== Short problem ==
Copy out each of the following records verbatim, keeping every line in its original order.

== Records to use ==
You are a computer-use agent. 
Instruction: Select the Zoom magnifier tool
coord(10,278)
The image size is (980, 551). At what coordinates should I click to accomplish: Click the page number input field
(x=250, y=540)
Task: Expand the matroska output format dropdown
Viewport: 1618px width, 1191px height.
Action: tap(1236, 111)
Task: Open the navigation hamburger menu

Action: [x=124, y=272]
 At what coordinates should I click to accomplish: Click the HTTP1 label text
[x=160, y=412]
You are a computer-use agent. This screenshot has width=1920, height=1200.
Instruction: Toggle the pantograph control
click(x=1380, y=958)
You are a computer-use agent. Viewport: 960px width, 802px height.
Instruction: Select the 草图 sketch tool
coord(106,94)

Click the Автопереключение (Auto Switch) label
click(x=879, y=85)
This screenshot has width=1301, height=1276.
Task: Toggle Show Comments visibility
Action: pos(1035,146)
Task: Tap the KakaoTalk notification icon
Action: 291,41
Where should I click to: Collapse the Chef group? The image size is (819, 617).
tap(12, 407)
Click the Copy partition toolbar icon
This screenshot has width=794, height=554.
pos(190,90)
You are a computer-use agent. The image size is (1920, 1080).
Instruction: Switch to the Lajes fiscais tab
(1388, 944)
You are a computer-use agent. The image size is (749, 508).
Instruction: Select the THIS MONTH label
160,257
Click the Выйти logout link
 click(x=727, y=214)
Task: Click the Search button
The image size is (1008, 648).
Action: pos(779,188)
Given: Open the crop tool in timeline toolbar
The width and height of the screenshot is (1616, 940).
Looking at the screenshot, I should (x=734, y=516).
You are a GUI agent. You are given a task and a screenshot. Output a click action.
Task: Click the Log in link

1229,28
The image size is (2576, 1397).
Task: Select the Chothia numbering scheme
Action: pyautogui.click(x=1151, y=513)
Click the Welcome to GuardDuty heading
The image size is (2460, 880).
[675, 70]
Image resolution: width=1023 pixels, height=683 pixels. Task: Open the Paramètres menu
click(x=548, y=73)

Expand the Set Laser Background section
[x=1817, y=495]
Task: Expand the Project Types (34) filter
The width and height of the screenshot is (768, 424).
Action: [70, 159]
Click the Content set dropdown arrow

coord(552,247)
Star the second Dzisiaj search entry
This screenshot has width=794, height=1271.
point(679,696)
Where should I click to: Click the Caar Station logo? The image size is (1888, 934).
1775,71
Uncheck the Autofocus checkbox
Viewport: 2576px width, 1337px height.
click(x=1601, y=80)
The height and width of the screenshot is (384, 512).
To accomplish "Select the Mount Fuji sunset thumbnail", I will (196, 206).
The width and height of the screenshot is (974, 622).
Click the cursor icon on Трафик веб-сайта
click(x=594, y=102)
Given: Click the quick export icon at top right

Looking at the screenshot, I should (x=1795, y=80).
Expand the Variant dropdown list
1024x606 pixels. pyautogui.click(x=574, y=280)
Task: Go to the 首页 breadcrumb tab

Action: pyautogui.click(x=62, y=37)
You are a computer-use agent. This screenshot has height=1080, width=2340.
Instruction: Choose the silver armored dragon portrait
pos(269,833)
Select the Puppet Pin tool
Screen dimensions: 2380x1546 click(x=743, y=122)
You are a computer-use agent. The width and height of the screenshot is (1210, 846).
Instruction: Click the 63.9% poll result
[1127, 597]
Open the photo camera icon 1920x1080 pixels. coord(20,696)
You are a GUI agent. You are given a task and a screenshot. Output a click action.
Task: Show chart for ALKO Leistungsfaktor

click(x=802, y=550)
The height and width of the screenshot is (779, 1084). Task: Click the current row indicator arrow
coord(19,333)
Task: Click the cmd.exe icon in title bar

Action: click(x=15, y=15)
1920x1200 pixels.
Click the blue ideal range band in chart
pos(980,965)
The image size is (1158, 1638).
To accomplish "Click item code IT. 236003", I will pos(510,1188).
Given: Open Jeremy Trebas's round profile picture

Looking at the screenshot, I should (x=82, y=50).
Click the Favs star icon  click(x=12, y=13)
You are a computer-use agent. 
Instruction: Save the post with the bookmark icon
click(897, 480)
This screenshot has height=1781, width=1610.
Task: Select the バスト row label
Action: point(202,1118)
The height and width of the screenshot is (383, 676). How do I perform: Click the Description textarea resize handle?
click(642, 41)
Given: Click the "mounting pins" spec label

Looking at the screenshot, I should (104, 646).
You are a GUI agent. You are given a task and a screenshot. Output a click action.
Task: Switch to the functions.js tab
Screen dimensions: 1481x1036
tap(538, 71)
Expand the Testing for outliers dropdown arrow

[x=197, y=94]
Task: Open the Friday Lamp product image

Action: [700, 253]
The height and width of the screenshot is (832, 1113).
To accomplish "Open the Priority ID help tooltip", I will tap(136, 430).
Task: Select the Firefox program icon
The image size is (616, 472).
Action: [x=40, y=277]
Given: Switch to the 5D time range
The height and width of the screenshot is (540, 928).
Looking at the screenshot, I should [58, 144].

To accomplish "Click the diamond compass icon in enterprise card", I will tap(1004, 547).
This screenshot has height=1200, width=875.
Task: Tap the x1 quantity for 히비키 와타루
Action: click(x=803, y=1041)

== The output ==
You are a computer-use agent. 
Instruction: Select the Zoom magnifier tool
coord(10,278)
The image size is (980, 551). At what coordinates should I click to accomplish: Click the page number input field
(x=250, y=540)
Task: Expand the matroska output format dropdown
Viewport: 1618px width, 1191px height.
Action: tap(1236, 111)
Task: Open the navigation hamburger menu

Action: [x=124, y=272]
 At what coordinates should I click to accomplish: Click the HTTP1 label text
[x=160, y=412]
You are a computer-use agent. This screenshot has width=1920, height=1200.
Instruction: Toggle the pantograph control
click(x=1380, y=958)
You are a computer-use agent. Viewport: 960px width, 802px height.
Instruction: Select the 草图 sketch tool
coord(106,94)

Click the Автопереключение (Auto Switch) label
click(x=879, y=85)
This screenshot has width=1301, height=1276.
Task: Toggle Show Comments visibility
Action: pos(1035,146)
Task: Tap the KakaoTalk notification icon
Action: 291,41
Where should I click to: Collapse the Chef group? The image size is (819, 617).
tap(12, 407)
Click the Copy partition toolbar icon
This screenshot has width=794, height=554.
pos(190,90)
You are a computer-use agent. The image size is (1920, 1080).
Instruction: Switch to the Lajes fiscais tab
(1388, 944)
You are a computer-use agent. The image size is (749, 508).
Instruction: Select the THIS MONTH label
160,257
Click the Выйти logout link
 click(x=727, y=214)
Task: Click the Search button
The image size is (1008, 648).
Action: pos(779,188)
Given: Open the crop tool in timeline toolbar
The width and height of the screenshot is (1616, 940).
Looking at the screenshot, I should (x=734, y=516).
You are a GUI agent. You are given a task and a screenshot. Output a click action.
Task: Click the Log in link

1229,28
The image size is (2576, 1397).
Task: Select the Chothia numbering scheme
Action: pyautogui.click(x=1151, y=513)
Click the Welcome to GuardDuty heading
The image size is (2460, 880).
[675, 70]
Image resolution: width=1023 pixels, height=683 pixels. Task: Open the Paramètres menu
click(x=548, y=73)

Expand the Set Laser Background section
[x=1817, y=495]
Task: Expand the Project Types (34) filter
The width and height of the screenshot is (768, 424).
Action: [70, 159]
Click the Content set dropdown arrow

coord(552,247)
Star the second Dzisiaj search entry
This screenshot has width=794, height=1271.
point(679,696)
Where should I click to: Click the Caar Station logo? The image size is (1888, 934).
1775,71
Uncheck the Autofocus checkbox
Viewport: 2576px width, 1337px height.
click(x=1601, y=80)
The height and width of the screenshot is (384, 512).
To accomplish "Select the Mount Fuji sunset thumbnail", I will (196, 206).
The width and height of the screenshot is (974, 622).
Click the cursor icon on Трафик веб-сайта
click(x=594, y=102)
Given: Click the quick export icon at top right

Looking at the screenshot, I should (x=1795, y=80).
Expand the Variant dropdown list
1024x606 pixels. pyautogui.click(x=574, y=280)
Task: Go to the 首页 breadcrumb tab

Action: pyautogui.click(x=62, y=37)
You are a computer-use agent. This screenshot has height=1080, width=2340.
Instruction: Choose the silver armored dragon portrait
pos(269,833)
Select the Puppet Pin tool
Screen dimensions: 2380x1546 click(x=743, y=122)
You are a computer-use agent. The width and height of the screenshot is (1210, 846).
Instruction: Click the 63.9% poll result
[1127, 597]
Open the photo camera icon 1920x1080 pixels. coord(20,696)
You are a GUI agent. You are given a task and a screenshot. Output a click action.
Task: Show chart for ALKO Leistungsfaktor

click(x=802, y=550)
The height and width of the screenshot is (779, 1084). Task: Click the current row indicator arrow
coord(19,333)
Task: Click the cmd.exe icon in title bar

Action: click(x=15, y=15)
1920x1200 pixels.
Click the blue ideal range band in chart
pos(980,965)
The image size is (1158, 1638).
To accomplish "Click item code IT. 236003", I will pos(510,1188).
Given: Open Jeremy Trebas's round profile picture

Looking at the screenshot, I should (x=82, y=50).
Click the Favs star icon  click(x=12, y=13)
You are a computer-use agent. 
Instruction: Save the post with the bookmark icon
click(897, 480)
This screenshot has height=1781, width=1610.
Task: Select the バスト row label
Action: point(202,1118)
The height and width of the screenshot is (383, 676). How do I perform: Click the Description textarea resize handle?
click(642, 41)
Given: Click the "mounting pins" spec label

Looking at the screenshot, I should (104, 646).
You are a GUI agent. You are given a task and a screenshot. Output a click action.
Task: Switch to the functions.js tab
Screen dimensions: 1481x1036
tap(538, 71)
Expand the Testing for outliers dropdown arrow

[x=197, y=94]
Task: Open the Friday Lamp product image

Action: [700, 253]
The height and width of the screenshot is (832, 1113).
To accomplish "Open the Priority ID help tooltip", I will tap(136, 430).
Task: Select the Firefox program icon
The image size is (616, 472).
Action: [x=40, y=277]
Given: Switch to the 5D time range
The height and width of the screenshot is (540, 928).
Looking at the screenshot, I should [58, 144].

To accomplish "Click the diamond compass icon in enterprise card", I will tap(1004, 547).
This screenshot has height=1200, width=875.
Task: Tap the x1 quantity for 히비키 와타루
Action: click(x=803, y=1041)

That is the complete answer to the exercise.